When I first went to Venezuela as a missionary, our team struggled with how we should refer to ourselves. To called ourselves "Baptist" was meaningless. No one knew what a Baptist was and we weren't prepared to explain it and get diverted from what we really wanted to communicate—the Gospel. We couldn't call ourselves "evangelicals" because to the people we sought to reach an "evangelical" was a Jehovah's Witness and they were thoroughly despised. Recently the term "evangelical" has taken some hits in our own context here in North America. Some feel that the word has lost its meaning or at least been severely tarnished.
If the word and the people associated with it only denigrated because of the Gospel, that would actually be something to be proud of. But the politicalization of "evangelical" and those who claim the name has turned it into something some of us don't really want to be associated with as believers.

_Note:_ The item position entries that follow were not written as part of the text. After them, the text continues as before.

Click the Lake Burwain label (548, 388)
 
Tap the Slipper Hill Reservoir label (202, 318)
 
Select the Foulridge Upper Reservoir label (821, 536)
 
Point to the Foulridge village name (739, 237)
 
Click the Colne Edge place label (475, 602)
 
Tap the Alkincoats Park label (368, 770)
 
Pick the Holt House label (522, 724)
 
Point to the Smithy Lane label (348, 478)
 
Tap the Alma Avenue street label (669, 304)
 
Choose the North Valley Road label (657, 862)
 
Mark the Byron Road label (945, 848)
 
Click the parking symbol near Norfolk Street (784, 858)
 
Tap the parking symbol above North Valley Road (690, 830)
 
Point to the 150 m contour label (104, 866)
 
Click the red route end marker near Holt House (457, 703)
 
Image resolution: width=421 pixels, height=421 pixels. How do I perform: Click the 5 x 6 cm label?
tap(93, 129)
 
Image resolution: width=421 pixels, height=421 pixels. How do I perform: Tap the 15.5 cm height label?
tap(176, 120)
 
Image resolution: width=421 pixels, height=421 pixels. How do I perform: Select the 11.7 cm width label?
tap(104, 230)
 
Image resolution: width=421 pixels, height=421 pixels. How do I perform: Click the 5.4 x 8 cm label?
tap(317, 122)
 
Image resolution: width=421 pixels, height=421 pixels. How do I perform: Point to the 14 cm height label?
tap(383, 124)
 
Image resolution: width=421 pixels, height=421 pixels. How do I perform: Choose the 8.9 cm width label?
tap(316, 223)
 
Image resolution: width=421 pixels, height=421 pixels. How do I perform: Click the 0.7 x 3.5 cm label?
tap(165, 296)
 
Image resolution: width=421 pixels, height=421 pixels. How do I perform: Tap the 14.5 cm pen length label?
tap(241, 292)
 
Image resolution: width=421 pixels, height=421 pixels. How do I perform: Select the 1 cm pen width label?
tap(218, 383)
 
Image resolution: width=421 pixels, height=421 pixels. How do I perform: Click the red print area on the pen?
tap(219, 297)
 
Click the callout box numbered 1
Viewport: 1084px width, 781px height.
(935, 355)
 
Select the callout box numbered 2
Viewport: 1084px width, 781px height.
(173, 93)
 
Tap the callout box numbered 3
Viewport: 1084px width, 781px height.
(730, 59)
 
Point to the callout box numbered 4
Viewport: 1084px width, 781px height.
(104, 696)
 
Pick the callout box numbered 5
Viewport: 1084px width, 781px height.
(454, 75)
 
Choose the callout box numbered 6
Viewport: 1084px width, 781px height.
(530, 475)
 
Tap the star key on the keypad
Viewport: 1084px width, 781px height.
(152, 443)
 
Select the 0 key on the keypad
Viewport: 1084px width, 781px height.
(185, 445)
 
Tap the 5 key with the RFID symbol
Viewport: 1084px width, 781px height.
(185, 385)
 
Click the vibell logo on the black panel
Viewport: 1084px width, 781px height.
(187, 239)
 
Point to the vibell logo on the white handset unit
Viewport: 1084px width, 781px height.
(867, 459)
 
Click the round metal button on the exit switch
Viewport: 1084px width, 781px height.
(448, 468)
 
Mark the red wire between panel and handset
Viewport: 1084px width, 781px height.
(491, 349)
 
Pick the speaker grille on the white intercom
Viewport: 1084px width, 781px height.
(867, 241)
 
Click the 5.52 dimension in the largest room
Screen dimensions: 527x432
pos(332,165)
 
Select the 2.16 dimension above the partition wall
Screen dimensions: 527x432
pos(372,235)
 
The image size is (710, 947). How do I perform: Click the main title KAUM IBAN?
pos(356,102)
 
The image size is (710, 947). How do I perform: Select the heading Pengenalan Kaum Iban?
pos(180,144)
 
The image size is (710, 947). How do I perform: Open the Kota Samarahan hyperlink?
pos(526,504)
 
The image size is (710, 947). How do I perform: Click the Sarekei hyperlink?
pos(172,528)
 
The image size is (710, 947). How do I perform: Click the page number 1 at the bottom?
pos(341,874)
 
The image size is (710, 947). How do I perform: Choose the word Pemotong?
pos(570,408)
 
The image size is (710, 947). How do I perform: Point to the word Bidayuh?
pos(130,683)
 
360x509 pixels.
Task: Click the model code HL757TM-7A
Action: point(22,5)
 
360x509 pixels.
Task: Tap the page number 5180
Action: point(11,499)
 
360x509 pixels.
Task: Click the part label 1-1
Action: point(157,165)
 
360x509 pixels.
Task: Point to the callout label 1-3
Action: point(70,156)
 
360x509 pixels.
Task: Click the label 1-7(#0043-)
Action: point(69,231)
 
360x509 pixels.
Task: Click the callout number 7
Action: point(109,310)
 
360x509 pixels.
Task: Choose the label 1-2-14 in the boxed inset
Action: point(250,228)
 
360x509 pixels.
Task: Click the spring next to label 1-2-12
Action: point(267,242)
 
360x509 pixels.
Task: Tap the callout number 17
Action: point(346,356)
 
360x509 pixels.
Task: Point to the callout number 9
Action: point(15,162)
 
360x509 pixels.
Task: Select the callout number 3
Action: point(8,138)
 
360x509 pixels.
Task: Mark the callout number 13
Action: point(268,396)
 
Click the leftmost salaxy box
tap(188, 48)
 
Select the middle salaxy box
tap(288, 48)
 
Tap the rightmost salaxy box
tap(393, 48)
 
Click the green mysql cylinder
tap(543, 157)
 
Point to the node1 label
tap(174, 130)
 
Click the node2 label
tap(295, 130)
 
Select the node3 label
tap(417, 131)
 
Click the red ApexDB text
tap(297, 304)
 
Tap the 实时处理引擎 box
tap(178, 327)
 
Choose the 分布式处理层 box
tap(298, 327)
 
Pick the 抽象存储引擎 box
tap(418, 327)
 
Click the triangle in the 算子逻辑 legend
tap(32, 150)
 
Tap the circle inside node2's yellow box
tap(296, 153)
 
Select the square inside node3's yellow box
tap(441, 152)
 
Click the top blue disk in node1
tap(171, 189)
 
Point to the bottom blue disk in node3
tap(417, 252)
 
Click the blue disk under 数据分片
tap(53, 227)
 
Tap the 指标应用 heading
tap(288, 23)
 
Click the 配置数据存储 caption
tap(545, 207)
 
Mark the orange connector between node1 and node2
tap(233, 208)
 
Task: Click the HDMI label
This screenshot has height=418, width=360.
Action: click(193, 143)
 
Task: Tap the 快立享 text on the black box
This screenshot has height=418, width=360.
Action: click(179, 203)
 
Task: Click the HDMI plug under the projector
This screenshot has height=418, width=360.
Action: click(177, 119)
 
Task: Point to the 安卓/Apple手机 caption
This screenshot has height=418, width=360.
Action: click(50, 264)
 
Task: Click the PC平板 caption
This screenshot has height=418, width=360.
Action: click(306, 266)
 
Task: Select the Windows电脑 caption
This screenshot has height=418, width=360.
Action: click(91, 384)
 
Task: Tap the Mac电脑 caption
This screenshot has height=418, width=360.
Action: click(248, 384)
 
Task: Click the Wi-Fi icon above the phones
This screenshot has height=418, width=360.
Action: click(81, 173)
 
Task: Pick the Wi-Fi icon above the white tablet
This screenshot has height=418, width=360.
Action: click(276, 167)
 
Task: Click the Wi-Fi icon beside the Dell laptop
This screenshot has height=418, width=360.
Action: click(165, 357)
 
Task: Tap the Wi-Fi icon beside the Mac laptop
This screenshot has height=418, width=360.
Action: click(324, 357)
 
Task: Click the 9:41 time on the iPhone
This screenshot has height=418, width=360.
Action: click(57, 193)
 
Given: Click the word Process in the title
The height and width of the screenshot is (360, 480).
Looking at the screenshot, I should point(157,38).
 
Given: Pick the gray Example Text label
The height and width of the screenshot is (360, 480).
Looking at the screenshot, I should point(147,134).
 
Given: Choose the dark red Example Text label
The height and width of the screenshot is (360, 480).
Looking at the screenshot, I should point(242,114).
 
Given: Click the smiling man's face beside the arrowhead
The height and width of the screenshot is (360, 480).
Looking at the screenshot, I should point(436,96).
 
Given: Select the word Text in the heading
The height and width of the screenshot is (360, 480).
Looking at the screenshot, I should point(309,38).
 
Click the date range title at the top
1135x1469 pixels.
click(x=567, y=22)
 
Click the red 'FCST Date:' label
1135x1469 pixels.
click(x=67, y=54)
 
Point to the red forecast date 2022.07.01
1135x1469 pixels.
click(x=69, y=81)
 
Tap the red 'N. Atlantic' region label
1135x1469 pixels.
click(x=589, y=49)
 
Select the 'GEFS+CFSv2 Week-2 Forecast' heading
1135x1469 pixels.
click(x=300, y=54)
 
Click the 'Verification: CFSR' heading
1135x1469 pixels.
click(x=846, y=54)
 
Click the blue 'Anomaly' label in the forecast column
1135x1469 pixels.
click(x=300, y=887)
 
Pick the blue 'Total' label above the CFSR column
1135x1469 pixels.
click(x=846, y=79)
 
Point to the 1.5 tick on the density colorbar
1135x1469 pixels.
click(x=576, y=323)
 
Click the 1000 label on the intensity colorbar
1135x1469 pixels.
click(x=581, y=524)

But it's a good word that, as the ancient adage goes, "took a wrong turn at Albuquerque". For those unfamiliar with the phrase, it means: "To take a wrong turn or miss a turn in a journey, so reaching a place distant from the original goal".
"Evangelical" comes from the Greek word εὐαγγέλιον which means "good news" and refers to the Gospel of Jesus Christ. If those who claim the name today had only stuck to the original goal as encapsulated in its meaning, some of us would be a great deal happier!
In Romans 1:1 Paul writes: "Paul, a servant of Christ Jesus, called to be an apostle and set apart for the gospel of God". "Gospel" also refers to "good news". Paul was an evangelical, dedicated to sharing the good news of Jesus who, as Luke describes Him in Luke 19:10, came "to seek and to save the lost".
Paul's mission was to invite those separated from God because of their sin to be forgiven and restored to fellowship with their heavenly Father through faith in what Jesus did to pay the penalty for that sin. And then, as the next step in that transformation, Paul's task was to teach these new believers in Jesus how to live out that faith, what he describes in Romans 1:5 as calling "…all the Gentiles to the obedience that comes from faith…".
That's what evangelicals are supposed to be all about.
Many of those who claim that name today have forgotten what God set them apart to do—to share the good news about Jesus. They have forgotten their calling. They have forgotten that no Prime Minister, President, or political party has the ability to change anyone in the only way that it really matters. True change, lasting change, eternal change, change on a national and international scale only comes through an encounter with Jesus.
Which makes it all the more important for evangelicals to be what their name has always called them to be—those dedicated to Gospel, to good news, to the story of Jesus and His journey down to us to make the only difference that counts.